Taser users are now expected to aim, whenever possible, at the balancing muscles in the pelvic area. According to Taser, that will lower the legal consequences in the event of death involving the use of the weapon.
“We believe this recommendation will improve the effective use of Taser ECDs while also increasing safety margins and enhancing the ability to defend such cases in post-event legal proceedings,” the Taser bulletin says.
A battery-powered taser fires two barbed darts attached to wires. The darts hit the subject at different spots on the body, and the subsequent burst of electricity overwhelms the normal electrical messages in the central nervous system, locking up muscles.
NDP MP Don Davies said the new rules are inadequate, and called for a moratorium on taser use until further testing is conducted.
“Up until now, Taser International has consistently taken the position that their weapons were completely safe,” he said. “This seems to me to be a clear admission that this is not the case.”
The RCMP's view on tasers has rapidly evolved after events like the death of Polish traveller Robert Dziekanski at Vancouver airport in 2007.
Last February, RCMP Commissioner William Elliott surprised many observers when he acknowledged that people hit by tasers “may be at a high risk of death” if they are agitated or delirious.
“I do not think there is evidence that tasers kill, but certainly, we have had some incidents where shortly after a taser was deployed, individuals died,” Mr.
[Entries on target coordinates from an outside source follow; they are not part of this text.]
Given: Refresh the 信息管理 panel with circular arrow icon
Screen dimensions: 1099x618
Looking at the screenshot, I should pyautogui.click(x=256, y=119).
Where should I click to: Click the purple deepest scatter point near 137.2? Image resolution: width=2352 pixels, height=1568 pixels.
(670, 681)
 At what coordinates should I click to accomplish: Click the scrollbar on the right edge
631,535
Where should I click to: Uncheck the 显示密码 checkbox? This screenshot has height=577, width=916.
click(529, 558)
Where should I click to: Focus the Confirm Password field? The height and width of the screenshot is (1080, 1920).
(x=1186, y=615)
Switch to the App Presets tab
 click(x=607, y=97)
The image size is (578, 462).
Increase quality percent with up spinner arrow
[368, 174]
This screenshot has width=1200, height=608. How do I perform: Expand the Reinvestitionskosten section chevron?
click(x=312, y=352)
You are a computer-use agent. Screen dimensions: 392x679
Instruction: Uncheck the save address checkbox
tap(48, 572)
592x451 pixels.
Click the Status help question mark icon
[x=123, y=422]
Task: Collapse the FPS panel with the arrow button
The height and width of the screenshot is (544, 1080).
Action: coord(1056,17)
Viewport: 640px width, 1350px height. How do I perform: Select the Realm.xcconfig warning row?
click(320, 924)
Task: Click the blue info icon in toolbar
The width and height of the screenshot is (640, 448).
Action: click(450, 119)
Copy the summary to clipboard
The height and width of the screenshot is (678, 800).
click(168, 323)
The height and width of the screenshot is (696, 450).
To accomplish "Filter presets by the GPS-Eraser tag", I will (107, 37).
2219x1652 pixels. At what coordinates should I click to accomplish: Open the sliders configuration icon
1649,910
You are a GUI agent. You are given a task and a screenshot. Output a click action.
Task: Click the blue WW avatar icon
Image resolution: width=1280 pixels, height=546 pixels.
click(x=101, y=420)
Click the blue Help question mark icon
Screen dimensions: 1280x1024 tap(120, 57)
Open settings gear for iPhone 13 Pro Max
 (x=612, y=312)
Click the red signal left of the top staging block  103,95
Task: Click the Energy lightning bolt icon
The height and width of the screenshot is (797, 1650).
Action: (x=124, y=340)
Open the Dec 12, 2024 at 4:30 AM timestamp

Elliott said in announcing new rules on the weapon's usage.
Mr. Elliott said the weapons can no longer be used against people who are simply refusing to co-operate with Mounties.
“Prior to June of last year, the RCMP's policies would have permitted the use of tasers in dealing, for example, with people who were actively resistant,” he said. “We've now made it very clear that the only time the use of a taser can be justified is where there is a threat, either to our officers or to members of the public.”
Four months ago, a number of police forces in Canada took 1,600 older-model tasers out of service until each unit could be tested. Testing revealed that the older units produced less electrical output than expected 90 per cent of the time.